How to complete this task = Turn the paragraph of the St. Catherine text below that begins "In 1370, Catherine received a vision" into a short bulleted list that keeps its main facts.

Page text =
※

St. Catherine was born on March 25, 1347 in Siena, Italy. When she was a young girl, she began to see visions that she believed were from God. So, when she was seven years old, she pledged her self to God, and when she was 17, she became a nun. In 1366, Catherine began to tend to the ill, especially the ones with horrible infectious diseases. She also served the poor, and was always happy, even though she occasionly starved herself to be closer to Christ.

In 1370, Catherine received a vision of Purgatory, Heaven, and Hell, that told her to go into public life. So, Catherine began doing accomplishments for the world, like trying to reform the clergy and the Papacy's states, trying to restore peace to Italy, and trying to unite all Christians. Sometime after 1375, Catherine was sent on a mission by the Pope to keep Pisa and Lucca's neutrality. Then, in June 1376, Catherine became the ambassador of the Florentines in Avignon. She tried to make peace and failed, but she did convince the Pope to return to Rome.

In 1377, Catherine learned the skill of writing, for she had always depended on her "secretaries" to accomplish that task for her. Then, in 1378, she was sent once more on a peace mission to Florence. This time she succeeded, although an attempt was made on her life while she was there.

In November 1378, Catherine was summoned by the Roman claimant Urban VI to work towards the Catholic church's reformation. Then, in 1380, she created a reconciliation between Pope Urban VI and the Roman Republic. However, she died soon after on April 29, 1380 in Rome. The many works that she completed, including "Dialogue", around 400 letters, and a series of "Prayers", are now classics of Italian literature.

※

Provided data =
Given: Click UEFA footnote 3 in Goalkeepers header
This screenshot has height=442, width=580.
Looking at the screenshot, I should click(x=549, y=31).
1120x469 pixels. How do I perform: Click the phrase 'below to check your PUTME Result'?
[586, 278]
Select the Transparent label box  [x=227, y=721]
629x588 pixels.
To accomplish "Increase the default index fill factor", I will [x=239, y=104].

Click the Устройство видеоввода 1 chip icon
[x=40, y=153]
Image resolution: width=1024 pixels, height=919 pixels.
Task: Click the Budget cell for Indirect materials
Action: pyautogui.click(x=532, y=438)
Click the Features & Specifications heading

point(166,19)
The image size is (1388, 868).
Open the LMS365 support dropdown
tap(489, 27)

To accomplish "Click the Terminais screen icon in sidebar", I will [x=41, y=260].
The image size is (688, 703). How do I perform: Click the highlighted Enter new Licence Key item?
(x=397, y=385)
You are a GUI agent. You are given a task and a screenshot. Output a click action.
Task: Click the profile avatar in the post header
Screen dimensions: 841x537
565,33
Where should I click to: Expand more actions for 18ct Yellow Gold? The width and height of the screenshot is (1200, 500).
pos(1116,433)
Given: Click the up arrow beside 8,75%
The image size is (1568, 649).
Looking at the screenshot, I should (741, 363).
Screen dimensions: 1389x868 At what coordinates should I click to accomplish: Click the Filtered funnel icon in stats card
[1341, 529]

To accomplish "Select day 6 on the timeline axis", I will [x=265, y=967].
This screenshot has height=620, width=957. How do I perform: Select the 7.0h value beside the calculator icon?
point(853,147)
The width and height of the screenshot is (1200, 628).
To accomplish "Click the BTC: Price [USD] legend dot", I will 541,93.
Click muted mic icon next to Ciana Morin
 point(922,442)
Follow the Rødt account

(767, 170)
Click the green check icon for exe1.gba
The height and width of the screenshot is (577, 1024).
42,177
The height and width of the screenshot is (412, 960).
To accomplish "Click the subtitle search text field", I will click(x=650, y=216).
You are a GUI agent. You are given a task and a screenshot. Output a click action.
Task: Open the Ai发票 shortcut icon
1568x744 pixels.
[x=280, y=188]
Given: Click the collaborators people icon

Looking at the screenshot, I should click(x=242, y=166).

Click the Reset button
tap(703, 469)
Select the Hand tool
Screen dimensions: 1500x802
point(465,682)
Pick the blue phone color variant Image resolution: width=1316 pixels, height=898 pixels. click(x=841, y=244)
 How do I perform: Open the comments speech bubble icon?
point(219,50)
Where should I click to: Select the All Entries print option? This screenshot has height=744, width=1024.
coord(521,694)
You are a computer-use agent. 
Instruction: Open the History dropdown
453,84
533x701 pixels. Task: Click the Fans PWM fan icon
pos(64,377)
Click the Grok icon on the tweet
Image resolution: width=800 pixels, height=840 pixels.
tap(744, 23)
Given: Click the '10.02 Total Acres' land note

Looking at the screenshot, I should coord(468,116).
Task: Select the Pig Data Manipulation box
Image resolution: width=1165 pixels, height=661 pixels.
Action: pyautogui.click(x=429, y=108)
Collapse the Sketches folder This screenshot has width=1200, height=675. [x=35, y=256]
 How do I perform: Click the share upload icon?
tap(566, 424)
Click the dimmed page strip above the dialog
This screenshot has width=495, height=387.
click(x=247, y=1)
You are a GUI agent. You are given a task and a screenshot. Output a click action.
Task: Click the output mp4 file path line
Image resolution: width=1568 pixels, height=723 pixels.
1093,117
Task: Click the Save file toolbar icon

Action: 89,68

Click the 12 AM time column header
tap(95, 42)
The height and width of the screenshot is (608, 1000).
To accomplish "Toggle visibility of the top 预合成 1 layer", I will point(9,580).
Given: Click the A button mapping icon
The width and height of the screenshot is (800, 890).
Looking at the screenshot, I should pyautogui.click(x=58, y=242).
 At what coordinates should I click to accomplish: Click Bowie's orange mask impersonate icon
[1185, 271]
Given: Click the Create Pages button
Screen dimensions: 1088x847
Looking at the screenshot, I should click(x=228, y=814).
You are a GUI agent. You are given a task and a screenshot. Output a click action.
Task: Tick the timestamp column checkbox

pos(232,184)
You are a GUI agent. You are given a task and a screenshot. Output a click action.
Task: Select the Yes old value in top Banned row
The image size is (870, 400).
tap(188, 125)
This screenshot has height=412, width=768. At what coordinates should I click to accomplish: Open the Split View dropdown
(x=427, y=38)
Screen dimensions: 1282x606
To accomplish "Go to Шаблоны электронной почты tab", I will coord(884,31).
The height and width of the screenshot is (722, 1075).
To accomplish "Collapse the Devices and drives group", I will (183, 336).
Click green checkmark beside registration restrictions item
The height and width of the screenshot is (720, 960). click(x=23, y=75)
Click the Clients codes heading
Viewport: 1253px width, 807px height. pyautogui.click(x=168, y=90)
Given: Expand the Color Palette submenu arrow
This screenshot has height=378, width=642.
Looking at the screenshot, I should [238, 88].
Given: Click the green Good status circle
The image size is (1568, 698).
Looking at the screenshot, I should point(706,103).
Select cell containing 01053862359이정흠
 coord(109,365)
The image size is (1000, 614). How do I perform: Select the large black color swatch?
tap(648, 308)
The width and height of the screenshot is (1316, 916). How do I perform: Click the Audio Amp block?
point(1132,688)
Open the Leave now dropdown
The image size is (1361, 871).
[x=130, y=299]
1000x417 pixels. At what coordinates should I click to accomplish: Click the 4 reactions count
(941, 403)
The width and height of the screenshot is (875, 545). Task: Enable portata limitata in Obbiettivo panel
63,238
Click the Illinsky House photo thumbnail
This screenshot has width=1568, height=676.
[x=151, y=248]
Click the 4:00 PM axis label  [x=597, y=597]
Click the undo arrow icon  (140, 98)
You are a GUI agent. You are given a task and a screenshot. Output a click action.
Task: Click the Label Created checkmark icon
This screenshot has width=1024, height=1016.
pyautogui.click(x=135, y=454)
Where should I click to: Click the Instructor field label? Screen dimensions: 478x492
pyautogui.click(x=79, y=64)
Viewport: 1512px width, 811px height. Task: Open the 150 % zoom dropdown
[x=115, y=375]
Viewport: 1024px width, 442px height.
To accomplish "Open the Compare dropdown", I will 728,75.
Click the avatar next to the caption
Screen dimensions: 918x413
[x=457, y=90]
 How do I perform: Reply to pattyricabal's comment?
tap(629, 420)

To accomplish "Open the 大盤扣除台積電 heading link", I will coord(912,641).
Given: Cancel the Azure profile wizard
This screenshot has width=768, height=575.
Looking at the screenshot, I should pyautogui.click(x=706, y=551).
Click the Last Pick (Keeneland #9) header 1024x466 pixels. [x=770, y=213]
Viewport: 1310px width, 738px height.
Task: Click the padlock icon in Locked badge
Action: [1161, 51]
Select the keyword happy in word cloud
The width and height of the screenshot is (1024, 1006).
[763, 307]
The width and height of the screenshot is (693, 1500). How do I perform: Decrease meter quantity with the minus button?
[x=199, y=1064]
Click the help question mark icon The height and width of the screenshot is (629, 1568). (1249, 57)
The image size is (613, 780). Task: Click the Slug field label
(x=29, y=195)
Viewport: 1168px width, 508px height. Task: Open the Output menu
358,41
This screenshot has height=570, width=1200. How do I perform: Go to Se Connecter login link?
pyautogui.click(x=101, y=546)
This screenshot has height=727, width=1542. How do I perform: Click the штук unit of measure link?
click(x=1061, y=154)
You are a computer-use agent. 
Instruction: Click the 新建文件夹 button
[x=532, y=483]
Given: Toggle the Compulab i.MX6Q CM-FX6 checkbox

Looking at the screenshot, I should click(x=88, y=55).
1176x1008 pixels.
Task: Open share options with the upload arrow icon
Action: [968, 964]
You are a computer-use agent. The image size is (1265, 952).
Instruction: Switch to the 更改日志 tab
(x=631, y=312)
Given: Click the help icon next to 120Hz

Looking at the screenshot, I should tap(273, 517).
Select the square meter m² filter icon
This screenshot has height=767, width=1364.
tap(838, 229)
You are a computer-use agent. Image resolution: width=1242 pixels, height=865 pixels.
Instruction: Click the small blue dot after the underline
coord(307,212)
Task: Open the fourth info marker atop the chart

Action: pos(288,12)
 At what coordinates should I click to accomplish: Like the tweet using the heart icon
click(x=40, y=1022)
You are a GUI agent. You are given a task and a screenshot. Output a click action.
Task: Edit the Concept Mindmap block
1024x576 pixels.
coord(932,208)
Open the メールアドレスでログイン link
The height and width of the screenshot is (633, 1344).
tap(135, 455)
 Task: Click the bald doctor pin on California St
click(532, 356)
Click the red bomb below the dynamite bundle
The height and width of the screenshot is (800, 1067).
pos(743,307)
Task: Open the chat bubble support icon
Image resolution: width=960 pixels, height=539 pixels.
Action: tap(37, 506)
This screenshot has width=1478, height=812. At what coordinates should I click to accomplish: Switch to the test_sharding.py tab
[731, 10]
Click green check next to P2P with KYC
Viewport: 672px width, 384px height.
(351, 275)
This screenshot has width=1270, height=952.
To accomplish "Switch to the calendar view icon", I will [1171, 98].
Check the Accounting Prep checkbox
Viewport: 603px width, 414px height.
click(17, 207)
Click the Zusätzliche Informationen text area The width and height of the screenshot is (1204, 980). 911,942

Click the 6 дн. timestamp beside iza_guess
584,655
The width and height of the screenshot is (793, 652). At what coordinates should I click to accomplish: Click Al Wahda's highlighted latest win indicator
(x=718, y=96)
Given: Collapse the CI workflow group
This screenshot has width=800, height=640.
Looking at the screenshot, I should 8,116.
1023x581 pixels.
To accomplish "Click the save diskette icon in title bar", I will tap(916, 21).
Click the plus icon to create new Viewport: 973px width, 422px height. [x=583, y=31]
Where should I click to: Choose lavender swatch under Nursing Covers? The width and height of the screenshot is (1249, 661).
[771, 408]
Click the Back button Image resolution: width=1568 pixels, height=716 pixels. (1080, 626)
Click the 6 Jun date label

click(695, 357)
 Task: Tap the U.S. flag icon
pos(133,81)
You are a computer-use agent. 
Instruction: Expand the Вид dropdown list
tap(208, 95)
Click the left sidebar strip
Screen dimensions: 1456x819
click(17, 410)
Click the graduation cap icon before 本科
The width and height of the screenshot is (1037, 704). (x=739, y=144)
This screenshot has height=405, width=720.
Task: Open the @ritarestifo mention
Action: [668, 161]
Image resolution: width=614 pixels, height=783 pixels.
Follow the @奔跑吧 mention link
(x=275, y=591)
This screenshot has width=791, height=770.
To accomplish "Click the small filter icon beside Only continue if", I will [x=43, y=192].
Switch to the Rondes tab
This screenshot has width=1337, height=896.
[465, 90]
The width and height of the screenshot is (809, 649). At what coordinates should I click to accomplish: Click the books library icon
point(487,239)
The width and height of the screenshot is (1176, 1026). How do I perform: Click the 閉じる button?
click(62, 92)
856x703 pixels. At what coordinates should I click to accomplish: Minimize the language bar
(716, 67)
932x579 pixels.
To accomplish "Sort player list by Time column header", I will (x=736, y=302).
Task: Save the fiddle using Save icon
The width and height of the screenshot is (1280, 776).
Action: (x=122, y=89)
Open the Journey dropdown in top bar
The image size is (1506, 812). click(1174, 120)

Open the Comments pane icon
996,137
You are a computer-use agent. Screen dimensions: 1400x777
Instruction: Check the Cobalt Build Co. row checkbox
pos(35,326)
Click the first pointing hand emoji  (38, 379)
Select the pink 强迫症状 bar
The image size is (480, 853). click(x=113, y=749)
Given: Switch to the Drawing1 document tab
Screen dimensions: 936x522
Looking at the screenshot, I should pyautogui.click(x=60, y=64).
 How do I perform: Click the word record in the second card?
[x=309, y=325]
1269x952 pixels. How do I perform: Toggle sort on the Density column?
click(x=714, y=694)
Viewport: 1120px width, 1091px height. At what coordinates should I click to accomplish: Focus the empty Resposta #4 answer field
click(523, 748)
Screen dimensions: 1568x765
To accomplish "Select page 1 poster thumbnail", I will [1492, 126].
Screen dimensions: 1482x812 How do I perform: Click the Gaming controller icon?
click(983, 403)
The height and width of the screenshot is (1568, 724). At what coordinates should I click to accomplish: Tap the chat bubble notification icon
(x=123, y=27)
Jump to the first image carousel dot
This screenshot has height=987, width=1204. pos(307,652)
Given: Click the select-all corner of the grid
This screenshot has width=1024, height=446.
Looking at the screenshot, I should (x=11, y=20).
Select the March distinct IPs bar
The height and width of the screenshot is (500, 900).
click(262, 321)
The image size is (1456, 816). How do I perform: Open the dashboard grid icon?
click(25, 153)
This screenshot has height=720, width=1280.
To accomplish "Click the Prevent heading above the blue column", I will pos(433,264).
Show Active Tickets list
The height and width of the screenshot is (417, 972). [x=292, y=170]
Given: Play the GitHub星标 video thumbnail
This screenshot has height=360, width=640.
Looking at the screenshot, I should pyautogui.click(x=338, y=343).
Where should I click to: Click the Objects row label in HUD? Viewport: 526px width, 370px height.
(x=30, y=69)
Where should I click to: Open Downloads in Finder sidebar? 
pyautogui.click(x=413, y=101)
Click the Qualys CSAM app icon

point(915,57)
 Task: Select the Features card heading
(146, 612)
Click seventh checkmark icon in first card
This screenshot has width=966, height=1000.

※

Output of the exercise =
- In 1370, Catherine had a vision of Purgatory, Heaven, and Hell that told her to go into public life.
- She worked to reform the clergy and the Papacy's states, restore peace to Italy, and unite all Christians.
- Sometime after 1375, the Pope sent her on a mission to keep Pisa and Lucca's neutrality.
- In June 1376, she became the ambassador of the Florentines in Avignon.
- Her attempt to make peace failed, but she convinced the Pope to return to Rome.